Although the idea of having a disorder may be scary to some and even potentially contribute to a victim mentality, Rein wants people to be empowered by PSD and to see it as a diagnosis meant to validate your experience by giving it a name, making it real and giving you a means to heal yourself. "There are still experiences in our lives that are triggering PSD and the more layers we heal, the more power we claim, the more resilience we have and more ability we have in staying plugged into our power and happiness. These triggers affect us less and less the more we heal," emphasized Rein. While the task of breaking intergenerational transmission of trauma seems intimidating, the author has flipped the negative approach to the healing journey from a game of survival to the game of how good can it get.

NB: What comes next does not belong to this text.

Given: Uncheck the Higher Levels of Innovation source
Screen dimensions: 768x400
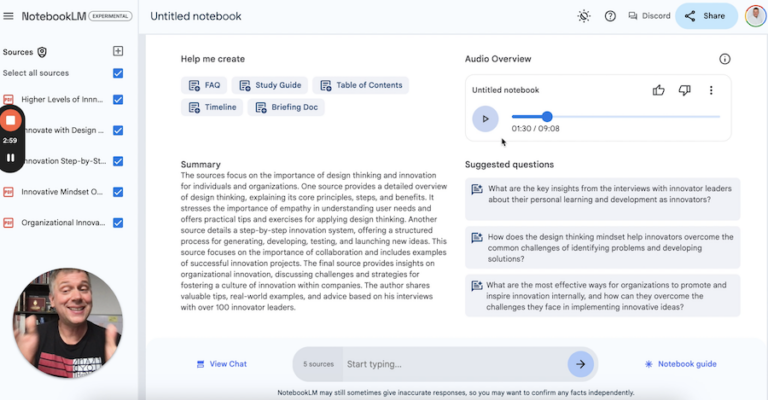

In her new book, Patriarchy Stress Disorder: The Invisible Barrier to Women's Happiness and Fulfillment, Rein details an easy system for healing that includes the necessary tools she has sourced over 20 years on her healing exploration with the pioneers of mind, body and trauma resolution. Her 5-step system serves to help "Jailbreakers" escape the inner prison of PSD and other hidden trauma through the process of Waking Up in Prison, Meeting the Prison Guards, Turning the Prison Guards into Body Guards, Digging the Tunnel to Freedom and Savoring Freedom. Readers can also find free tools on Rein's website to help aid in their healing journey and exploration.
"I think of the book coming out as the birth of a movement. Healing is not women against men– it's women, men and people across the gender spectrum, coming together in a shared understanding that we all have trauma and we can all heal."